Study questions
**1.** Using the bat abstract below, list every place name given in the authors' affiliation.
**2.** Answer these questions from the bat abstract below.
(a) In what year was the article published?
(b) Which author handles correspondence?
(c) What are large bat colonies known to favor?

Exercise passage
#####
Evol Ecol Res 20: 317-329 (2019) Full PDF if your library subscribes.
Neonates of the Mediterranean horseshoe bat, Rhinolophus euryale,
pay no cost in body mass or length-adjusted body mass
on account of the load of the ectoparasite Eyndhovenia euryalis
Shetav Yousefi and Mozafar Sharifi
Department of Biology, Razi University, Baghabrisham, Kermanshah, Iran
Correspondence: M. Sharifi, Department of Biology, Razi University, Baghabrisham, 6714967346, Kermanshah, Iran. email: email@example.com
Background: Bats are generally highly gregarious, forming large colonies known to favour the transmission and reproduction of ectoparasites. Exposure to parasites is responsible for the natural selection of very diverse behavioural and immune system adaptations that enable the hosts to survive and reproduce. A classic interaction between host and parasite is usually predicted, i.e. selection for more resistant hosts, which in turn leads to selection for more infective parasites. However, among bats and their ectoparasites, there are few examples of the host and parasite driving each other’s evolution in this way.
#####
Collected material
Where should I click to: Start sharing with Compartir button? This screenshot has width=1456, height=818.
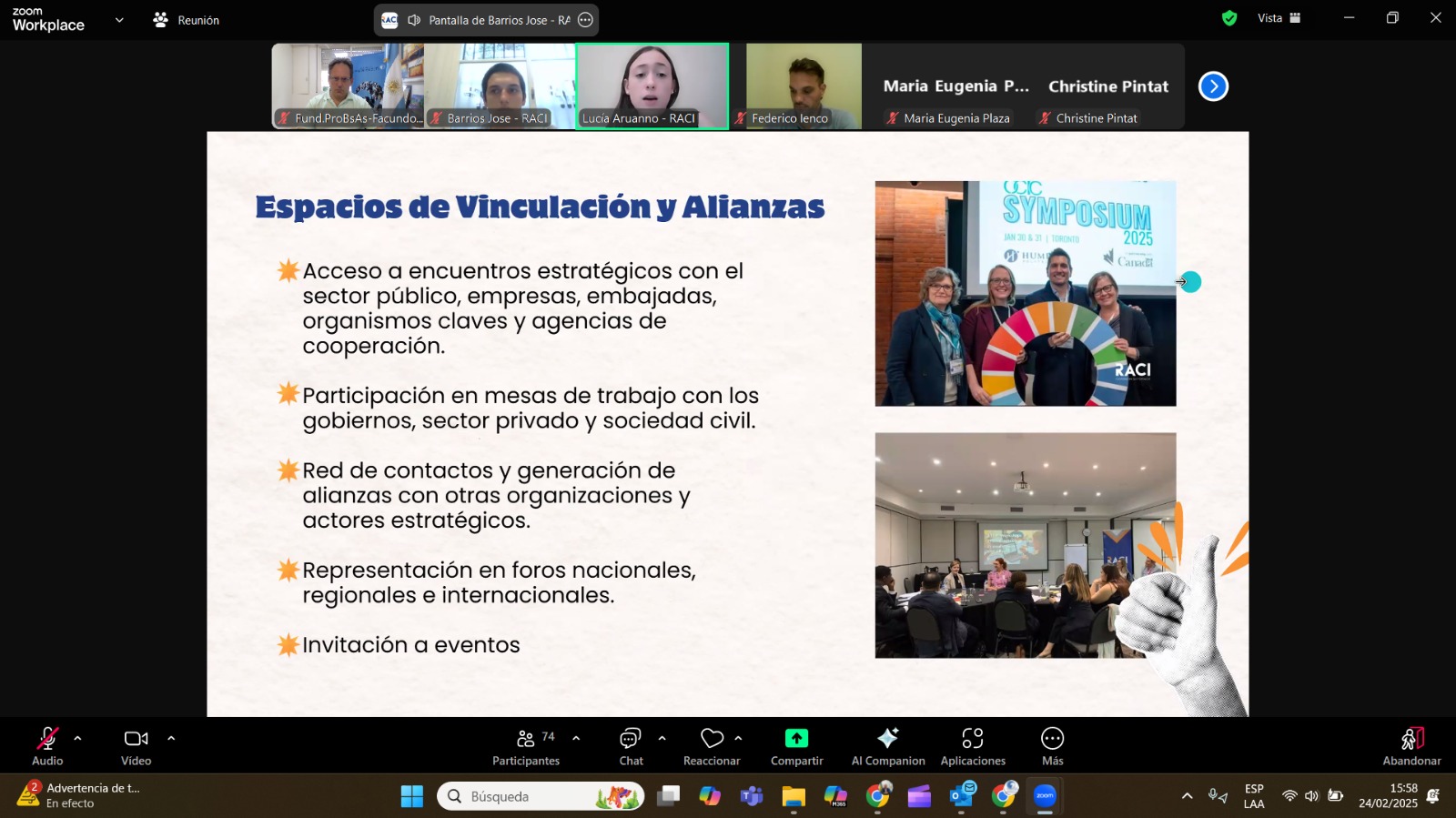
#####
Solution set
**1.** Baghabrisham, Kermanshah, Iran

**2.**
(a) 2019
(b) M. Sharifi
(c) The transmission and reproduction of ectoparasites